Scientific classification
- Kingdom: Animalia
- Phylum: Chordata
- Class: Amphibia
- Order: Anura
- Family: Pelodryadidae
- Genus: Sandyrana
- Species: S. hunti
- Binomial name: Sandyrana hunti (Richards, Oliver, Dahl, and Tjaturadi, 2006)
- Synonyms: Litoria hunti Richards, Oliver, Dahl, and Tjaturadi, 2006; Litoria huntorum Richards, Oliver, Dahl, and Tjaturadi, 2006;

= Sandyrana hunti =

- Authority: (Richards, Oliver, Dahl, and Tjaturadi, 2006)
- Conservation status: DD
- Synonyms: Litoria hunti Richards, Oliver, Dahl, and Tjaturadi, 2006, Litoria huntorum Richards, Oliver, Dahl, and Tjaturadi, 2006

Species of frog

Sandyrana hunti is a species of tree frog in the family Pelodryadidae. It is endemic to northern Papua New Guinea. Scientists have seen it only in Utai, Sanduan Province, but predict that also lives elsewhere on New Guinea.

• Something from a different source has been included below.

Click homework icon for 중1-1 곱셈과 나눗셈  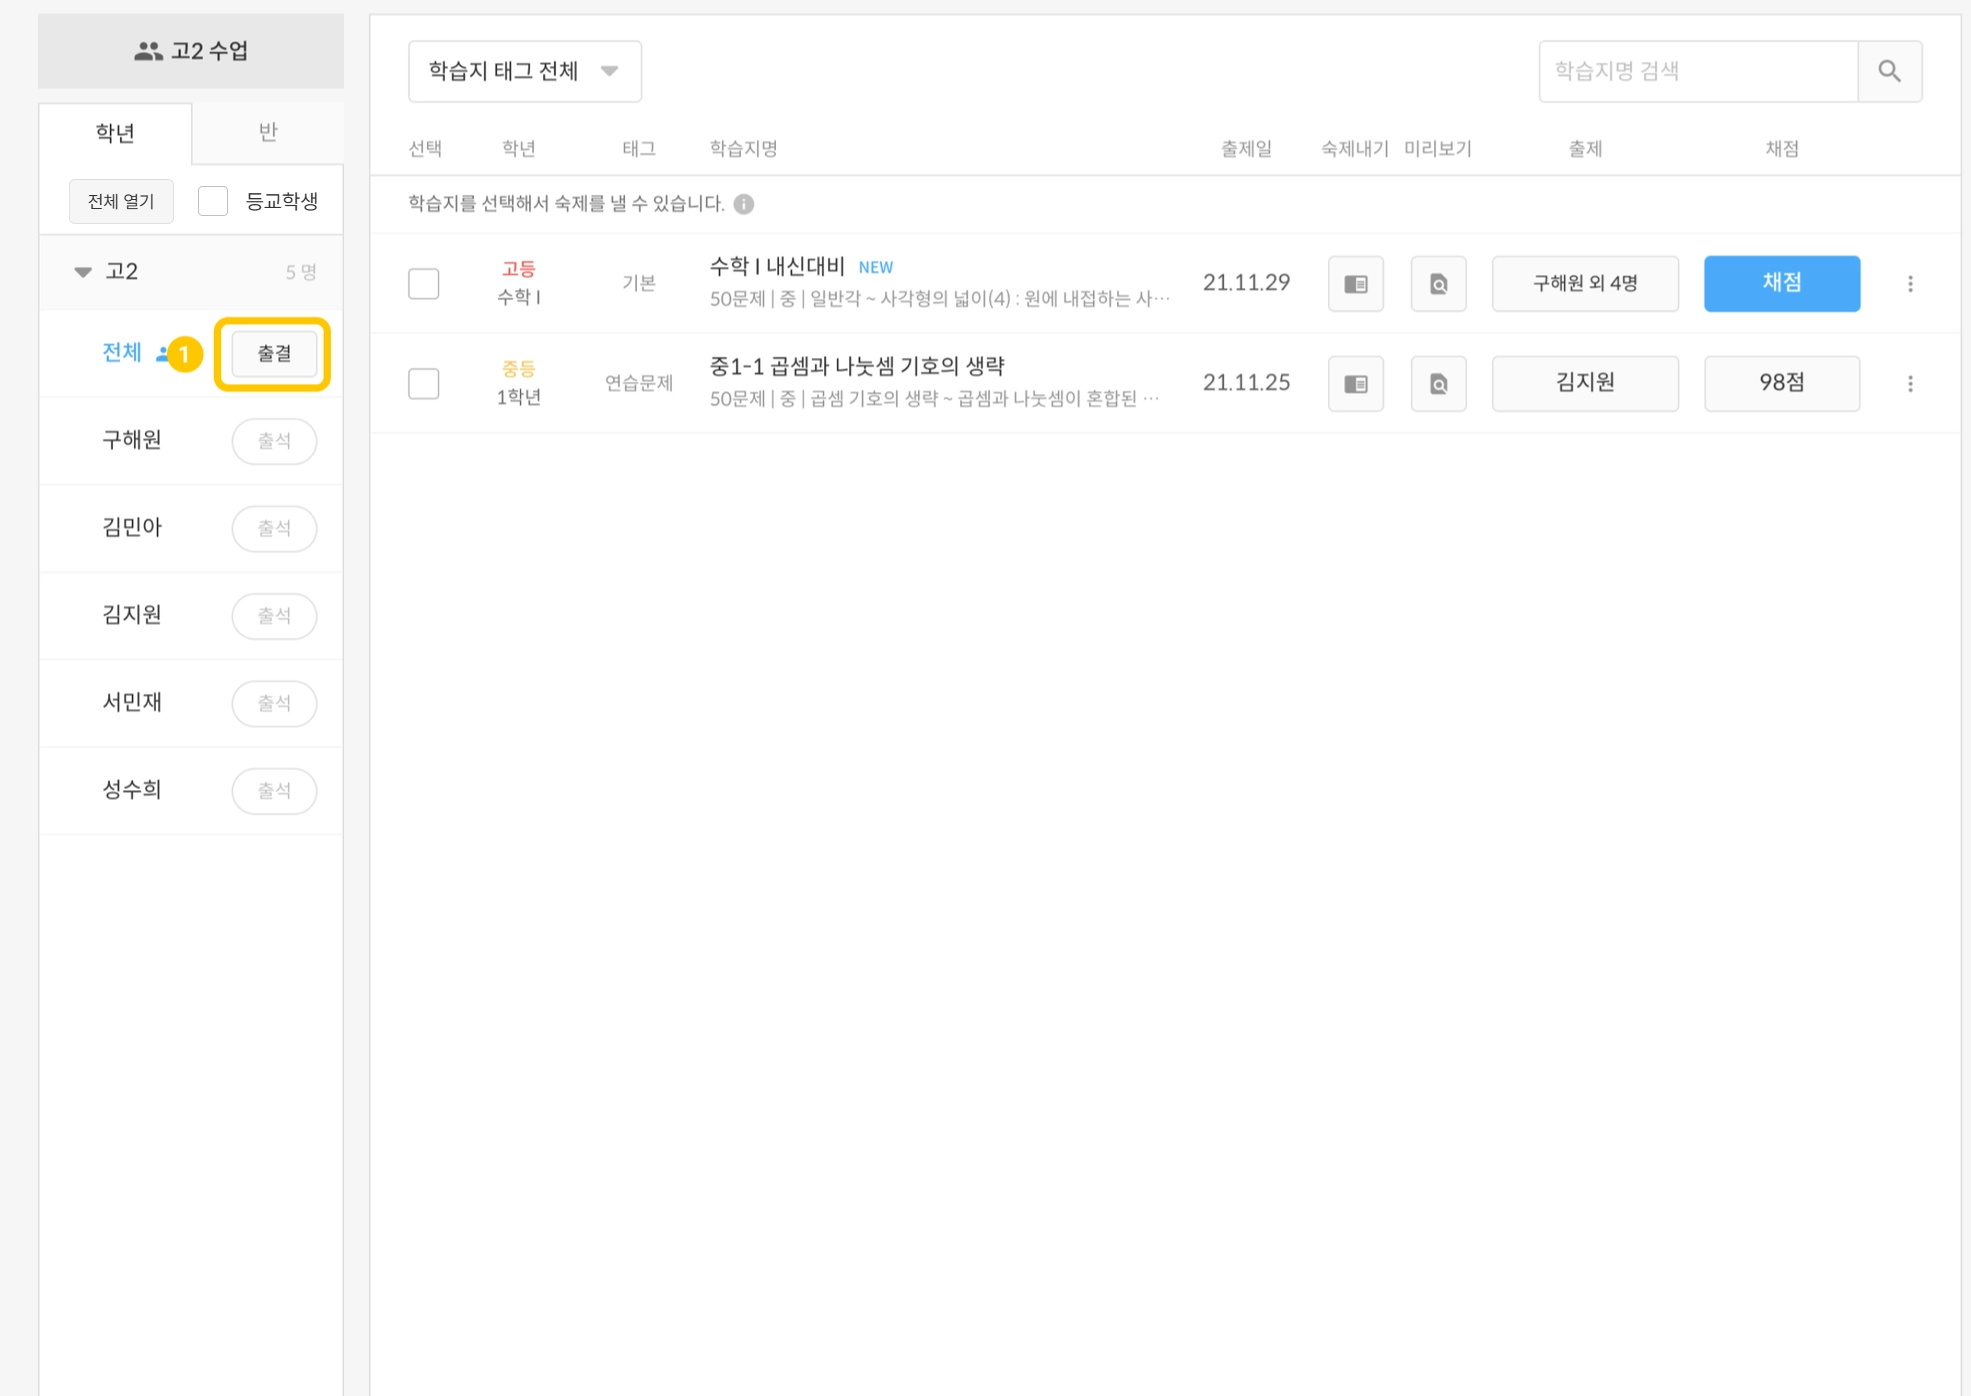tap(1355, 384)
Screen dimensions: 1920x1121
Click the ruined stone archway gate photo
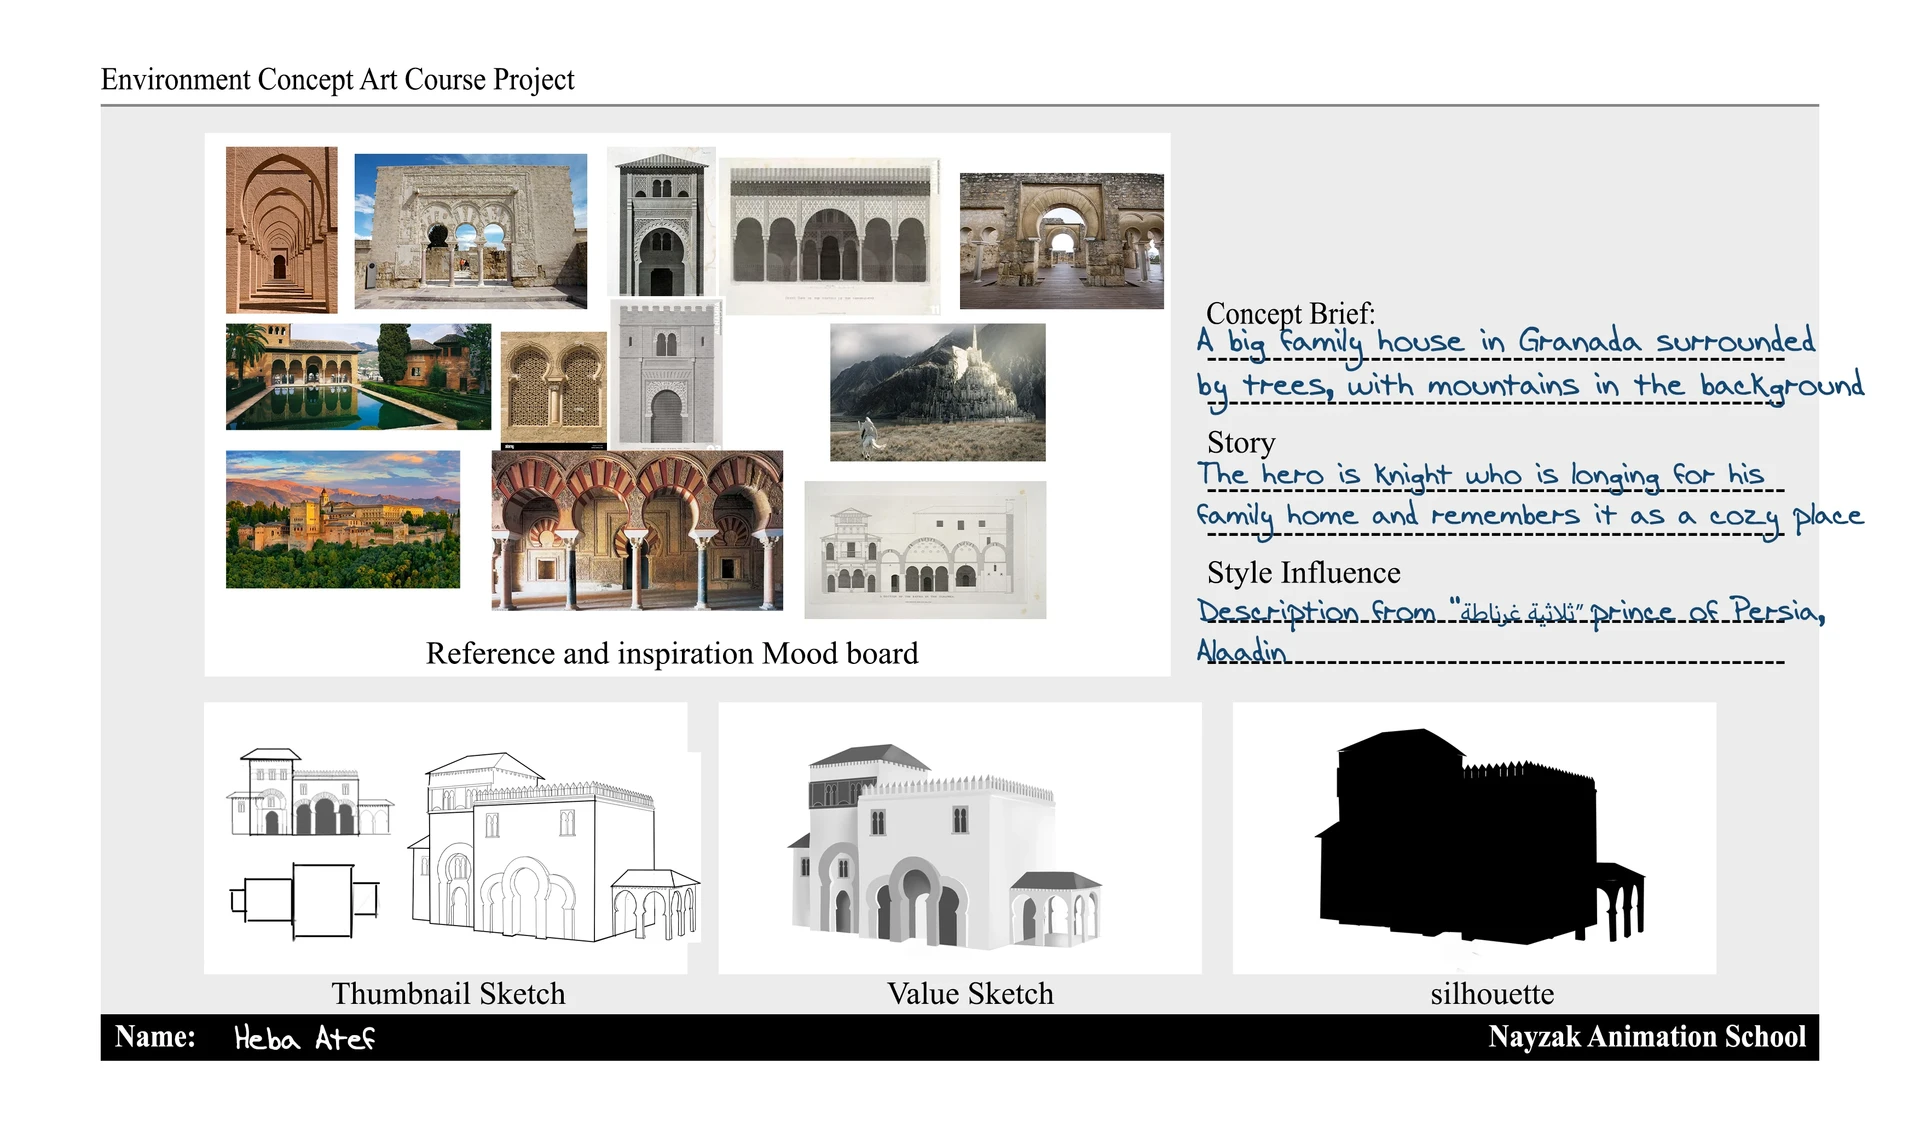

The adult male frog has nuptial pads on its feet and is 57.9–60.4 mm long in snout-vent length. It is bright green on the dorsum and sometimes has a white stripe from its jaw to its tympanum. The climbing discs on its feet are white. It has vomerine teeth in its upper jaw.

Its front feet are fully webbed and its call is deep and guttural in quality.

As this frog was heard calling from the trees 5 to 8 meters above the ground, it is considered likely that it lays eggs in pools on the forest floor.